The first thing you notice when you enter the Atlantic City Convention Center during the week of the National Sports Collectors Convention is the sound. This is not the typical noise from the casino floor across the street. It’s the steady, low hum of thousands of cardboard-related conversations. Before the doors open, dealers unroll display cases. Collectors with printed want lists in their hands. Thirty people were in line before ten in the morning as a former All-Star signed autographs at a folding table. The National Sports Collectors Convention, or simply “The National,” was founded in 1980 in a hotel close to the airport in Los Angeles. It was a manageable room. The tables were simple. It was already more than anyone had anticipated—a few hundred collectors showed up. Perhaps no one in that room could have predicted that this event would eventually attract hundreds of corporate sponsors, tens of thousands of attendees, and over 250 athlete guests to a single annual event. And yet, here we are.
The National’s size isn’t the only thing that makes it truly fascinating. It’s that the event managed to survive the same collapse that almost brought down the sports card business as a whole. For cards, the 1990s were a slow-motion catastrophe. The main sin was overproduction; at its height, manufacturers produced about 80 billion cards annually, flooding the market until nothing felt unique or valuable. Basketball stoppages, hockey lockouts, and baseball strikes all reduced fan enthusiasm. Kids had other things to do when the internet came along. Over time, the number of hobby shops in the nation decreased from 10,000 to about 1,000, and yearly card sales dropped from $1 billion to about $200 million, where they remained for years as if they had been neglected.
It wasn’t a coincidence, and the recovery took time. The remaining manufacturers, such as Topps, Panini America, and Upper Deck, discovered what collectors truly desired, which turned out to be scarcity. Print runs are limited. inserts with an autograph. Relic cards that contain real swatches of jerseys worn during games. In hindsight, the basic economics of it are almost embarrassing: people will pay a lot of money to pursue something when they know there are only a few hundred of it. Previously inexpensive boxes can now fetch hundreds or even thousands of dollars, and some high-end items can cost up to $25,000 per case. That’s not a typo, somehow.

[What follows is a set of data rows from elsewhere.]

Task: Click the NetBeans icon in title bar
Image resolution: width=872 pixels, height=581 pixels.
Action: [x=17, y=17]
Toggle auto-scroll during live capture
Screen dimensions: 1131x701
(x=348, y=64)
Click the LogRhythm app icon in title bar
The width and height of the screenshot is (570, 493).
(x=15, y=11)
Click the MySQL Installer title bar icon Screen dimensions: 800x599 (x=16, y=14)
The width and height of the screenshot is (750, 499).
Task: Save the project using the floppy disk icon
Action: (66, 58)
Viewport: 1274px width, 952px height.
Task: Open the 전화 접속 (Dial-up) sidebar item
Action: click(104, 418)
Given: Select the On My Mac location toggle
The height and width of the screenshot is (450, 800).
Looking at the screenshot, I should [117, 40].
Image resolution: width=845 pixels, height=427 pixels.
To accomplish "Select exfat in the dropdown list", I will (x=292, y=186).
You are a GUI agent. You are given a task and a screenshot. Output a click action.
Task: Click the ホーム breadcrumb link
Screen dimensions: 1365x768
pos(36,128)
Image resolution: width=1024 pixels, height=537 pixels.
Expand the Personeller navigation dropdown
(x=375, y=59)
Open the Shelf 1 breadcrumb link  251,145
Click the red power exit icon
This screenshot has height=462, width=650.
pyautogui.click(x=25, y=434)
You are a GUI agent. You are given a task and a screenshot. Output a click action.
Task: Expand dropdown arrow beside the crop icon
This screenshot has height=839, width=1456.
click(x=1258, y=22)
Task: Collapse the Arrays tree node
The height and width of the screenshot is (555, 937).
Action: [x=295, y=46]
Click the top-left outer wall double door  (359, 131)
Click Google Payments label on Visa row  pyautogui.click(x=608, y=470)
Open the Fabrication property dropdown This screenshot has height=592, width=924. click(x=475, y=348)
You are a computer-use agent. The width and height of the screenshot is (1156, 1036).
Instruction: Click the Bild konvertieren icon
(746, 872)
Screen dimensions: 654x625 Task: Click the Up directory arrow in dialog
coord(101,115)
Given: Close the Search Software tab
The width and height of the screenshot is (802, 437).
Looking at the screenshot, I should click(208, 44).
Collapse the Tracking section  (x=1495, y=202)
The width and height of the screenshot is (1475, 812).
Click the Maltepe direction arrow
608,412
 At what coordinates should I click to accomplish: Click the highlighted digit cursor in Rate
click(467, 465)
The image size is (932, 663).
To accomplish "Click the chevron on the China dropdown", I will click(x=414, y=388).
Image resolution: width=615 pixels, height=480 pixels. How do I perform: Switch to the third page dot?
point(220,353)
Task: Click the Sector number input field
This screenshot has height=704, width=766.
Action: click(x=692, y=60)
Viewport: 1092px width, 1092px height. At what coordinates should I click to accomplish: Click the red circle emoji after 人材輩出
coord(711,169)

That arc has been closely monitored by The National. What started out as a small group of part-time dealers has expanded into something that creates and distributes millions of collectible items every year, including unique cards made especially for convention goers that are in high demand. Over 50% of regular vendors have competed in at least 16 Nationals. In a failing industry, that kind of loyalty is unheard of. Over the course of more than 40 years, it takes place in 13 different host cities in 10 states, where people feel like they’re part of something worth attending, year after year.

Observing the show floor during prime time gives the impression that this is a mix of nostalgia and actual business. The middle-aged man who collected cards as a child in 1991 is the one carefully sliding a graded 1989 Upper Deck Ken Griffey Jr. into a top-loader. He just so happens to have a legitimate job now. In order to keep the hobby affordable without devaluing the high end, the card companies eventually realized this as well and produced products for every price range, from dollar packs to cases that cost as much as a used car.
It’s difficult to ignore how drastically the narrative has changed. An industry that was dismissed as a passing trend and that children outgrew in favor of Pokémon and online forums has recovered to generate an estimated $1 billion in revenue annually. The National serves as a yearly reminder that the community is real, the market is real, and the cardboard still matters to more people than anyone could have predicted. It is both a reflection of that and, perhaps, one of the reasons it happened.